Psychologie. - Geht es auf Weihnachten zu, hält es die lieben Kleinen kaum mehr, und wird in Verstecken nach den Geschenken gefahndet. Dabei gilt Geduld unter Anthropologen als eine rein menschliche Tugend. Das sollte vielleicht revidiert werden, denn eine Untersuchung belegt, dass Menschenaffen auch Nervenstärke beweisen können.

Von Kristin Raabe |
    Einen Geduldstest zu finden, der bei Affen und Menschen gleichermaßen funktioniert war erst mal gar nicht so einfach. Jeffrey Stevens vom Berliner Max-Planck-Institut überlegte einfach, was seine Versuchspersonen besonders gerne essen:

    "Wir haben Ihnen die Wahl gelassen zwischen zwei Stückchen Schokolade und sechs Stücken Schokolade. Die kleinere Menge gab es sofort, auf die sechs Stückchen Schokolade mussten unsere Versuchspersonen allerdings zwei Minuten warten. Dasselbe haben wir dann mit den Schimpansen gemacht. Zwei Weintrauben jetzt oder sechs Weintrauben zwei Minuten später. Wenn wir Menschen also tatsächlich so geduldig sind, dann müssten wir die Menschenaffen in diesem Test schlagen, denn natürlich können wir zwei Minuten warten."

    Um sicher zu gehen, dass seine menschlichen Studienteilnehmer nicht aus Angst vor zuviel Kalorien die kleinere Portion Schokolade wählten, bot ihnen Jeffrey Stevens auch kalorienarme Alternativen an. Außerdem fragte er seine Testpersonen, ob sie hungrig waren. Wer angab, völlig satt zu sein, schied aus. Soweit der amerikanische Biologe es einschätzen konnte, waren die Versuchsbedingungen für Menschen und Menschenaffen absolut vergleichbar. Umso überraschender war dann allerdings das Ergebnis der Geduldsexperimente.
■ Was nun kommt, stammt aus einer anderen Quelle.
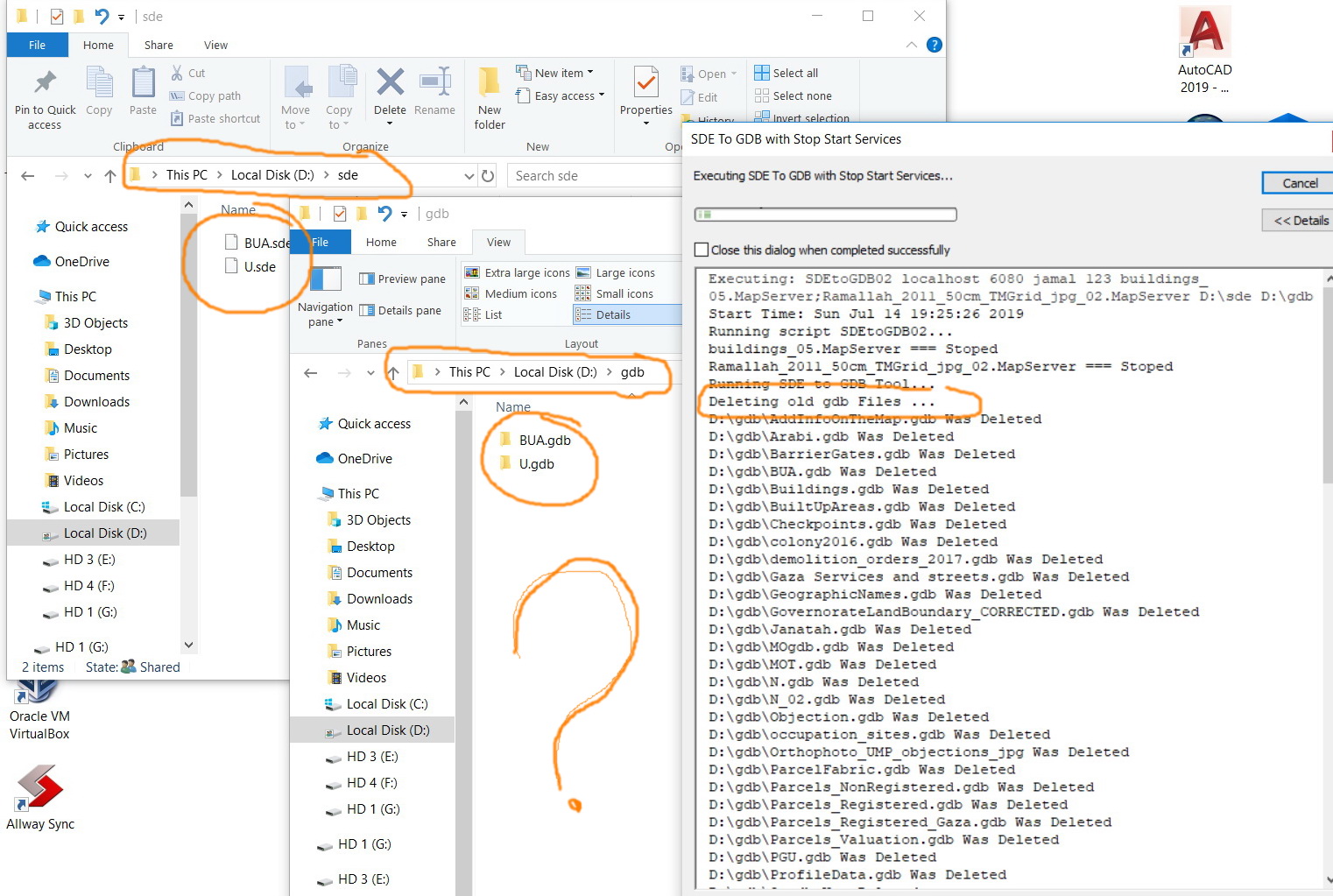
Task: Click the New folder icon
Action: pyautogui.click(x=490, y=83)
    "Tatsächlich kam bei unserem Experiment heraus, dass die Schimpansen in 75 Prozent der Fälle zwei Minuten lang auf die sechs Weintrauben gewartet haben, während die Menschen nur in 25 Prozent der Fälle auf ihre sechs Stückchen Schokolade warteten. Sie waren also nicht nur nicht gerade supergeduldig, sondern sogar weniger geduldig als die Schimpansen in dieser besonderen Testsituation."

    Eng mit den Schimpansen verwandt sind die Bonobos, trotzdem waren sie in den Tests viel ungeduldiger. Aber dafür hat der amerikanische Biologe eine Erklärung.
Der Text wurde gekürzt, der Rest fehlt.